Now back to the Elimination challenge. Chefs were paired up into two-person teams, and for once had the freedom to choose their partners rather than drawing knives. All seven pairs had to work on breakfast, with the two best spared from making lunch; then two of the five making lunch were spared from making dinner, leaving three teams to cook dinner, the worst of which would have both of its members eliminated. The winner gets their dish featured on Hilton room service menus across the globe, except only the three worst teams are around to compete for the win. So if chefs were keen on making the Hilton menu—and winning a fabulous six-day European vacation to Barcelona or Venice!— they’d deliberately have to bomb out in the first two rounds and excel in the third. Because apparently none of the winners spared from making dinner were eligible to compete for the top prize. (It’s entirely possible that Tina and Angela made the single best dish of the night with their shortribs dinner, but without the winners from the previous rounds competing, how would we know they wouldn’t top them?)

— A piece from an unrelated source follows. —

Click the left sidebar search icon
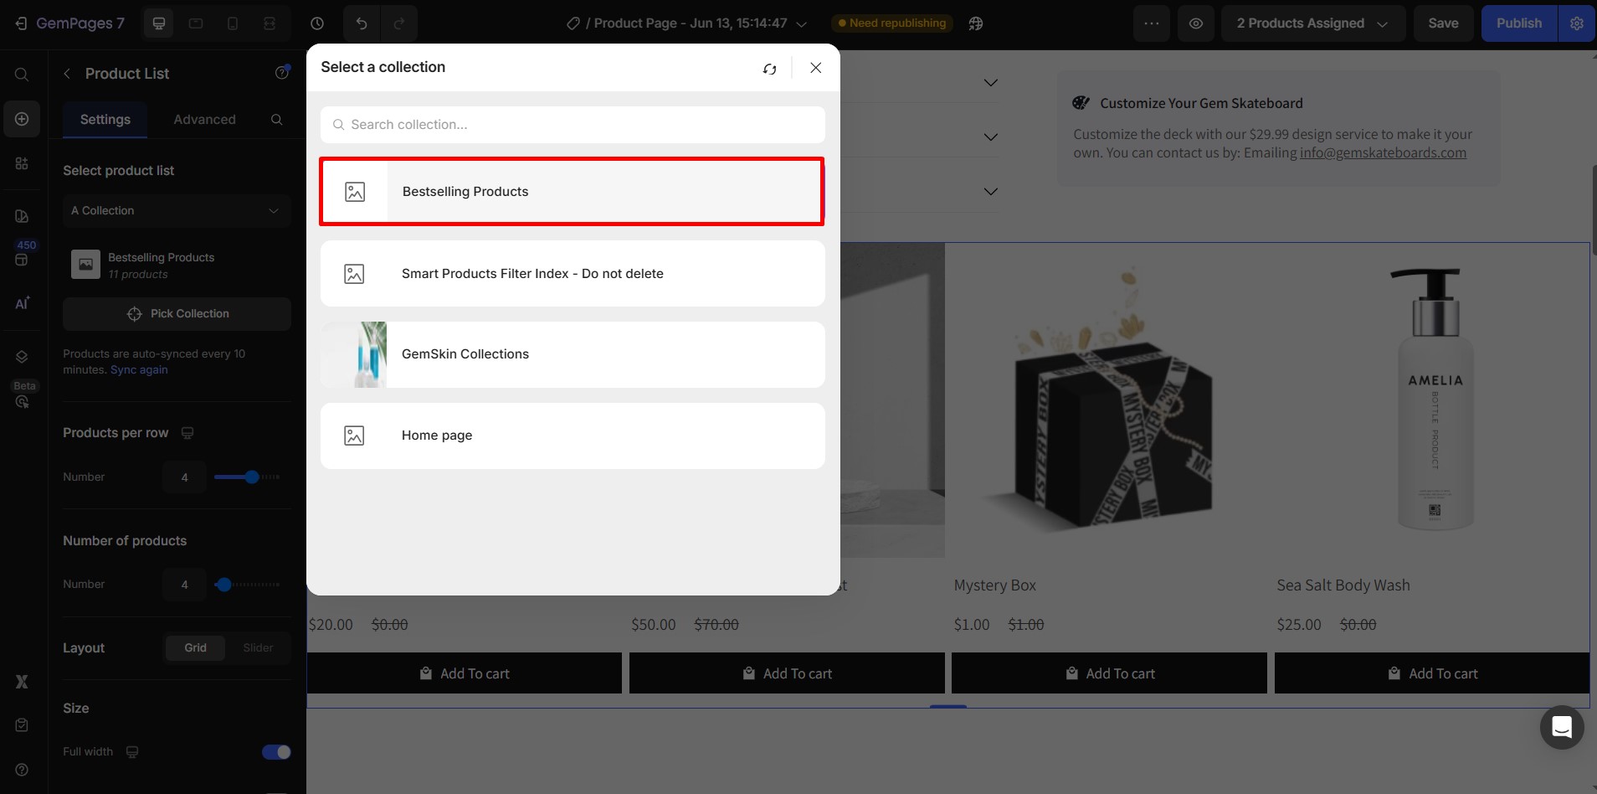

But as flawed as the “tournament” was for determining a winner, it was perhaps worse for determining a loser. Judging by the comments, the three teams—Kenny and Kevin, Kelly and Angela, and Arnold and Lynne—left to make dinner all made dishes everyone essentially liked, with some minor reservations for Arnold and Lynne’s undercooked pasta and color problems and the lack of horseradish-y punch in Kenny and Kevin’s shortrib dish. Under normal circumstances, there’s no chance any of them would make the Bottom Three. And yet the structure of this challenge put not one but two of the chefs at risk. Granted, they botched the first two courses to get themselves in that position, but it seemed unreasonably harsh for Arnold and Lynne both to go home this early for putting out a quality dish. Having won last week’s challenge outright, Arnold was especially heroic for being so gracious in defeat. He had every right to be, well, “pissed.”
• Arnold: Maybe the grill is my friend, after all. Grill: “I’m not here to make friends.”
• At the end of Top Chef’s run, an enterprising web person could put together a nice montage of Padma spitting out food. This week: Lemon seeds.
• Infants love four-layered baby food featuring poached tuna and fenugreek broth. Don’t let their cries tell you any different.
• Relieved to see Stephen hang around, but I wonder if his flailing on Top Chef will have any negative effect on Seablue’s business. That restaurant is literally right across the hall from Tom’s Craftsteak at MGM Grand. For him to be the last picked in gym class doesn’t bode well.